Residency

BLA

Summer 2025
August 11-15, 2025
Ongoing
Led by Mark Mann with Joseph Henry and Clint Burnham and faculty member David Balzer.
Residents: Benjamin Bruneau and Aaron Bogart
Supported by FSCPH FSCPH .

Overview

Momus is now accepting applications for its Summer 2025 residency! Designed to reflect on the process of developing an art publication, incubator, or learning environment for art writing and criticism, this is a tuition-free online residency for 5 individuals who work as independent writers, editors, and publishers.

This residency is specifically designed for practitioners without major institutional affiliations. By this we mean those individuals who are not currently employed by legacy media entities or major museums, galleries, or cultural and academic institutions. Applications will also be accepted from students currently enrolled in both traditional and alternatively designed programs in fields of study such as writing, art history, critical studies, and journalism. 
The residency will take place online, with daily  2.5-hour sessions from August 11 through 15. Participation in this online residency will culminate in the opportunity to attend an in-person program in Montreal, being developed by Momus for 2026.

Program

Over the course of the week participants will be encouraged to share an independent project, practice, or ambition for workshopping with peers and faculty. The focus of this mentoring, networking, and learning event will be oriented around multi-modal and rhizomatic resource-sharing in an effort to think collaboratively and collectively about how infrastructures for art criticism are built and sustained.

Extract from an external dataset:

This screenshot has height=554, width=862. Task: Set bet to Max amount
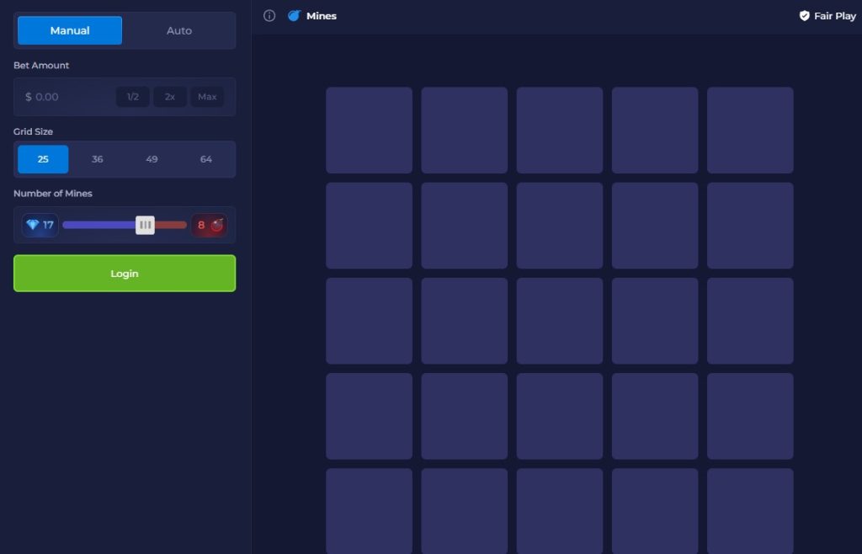click(x=207, y=97)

This residency won’t seek to reiterate the refrain “criticism is dead” but rather seek to ask participants the following: In what directions do our practices move? What tools are needed to become and remain sustainable? How do the publications and programs we build (continue to) reflect the communities in whom we are grounded and with whom we are in dialogue? 

Through a combination of seminar style discussions and writing workshops, faculty will offer editorial guidance, resource-sharing, and coalition-building. We will address the recent shifts to our landscape, including conglomerations, closures, suppressions, and boycotts, but will largely focus on the regenerative and redirecting potential of the current sea-change moment in art criticism, especially for independent publishers and historically underrepresented writers. 

Application requirements

Submission:

  • Letter of intent (maximum 1 page) that outlines the editorial project you currently manage or the project that you hope to develop.
  • One published writing sample; a second writing sample is optional (the second sample may be published or unpublished).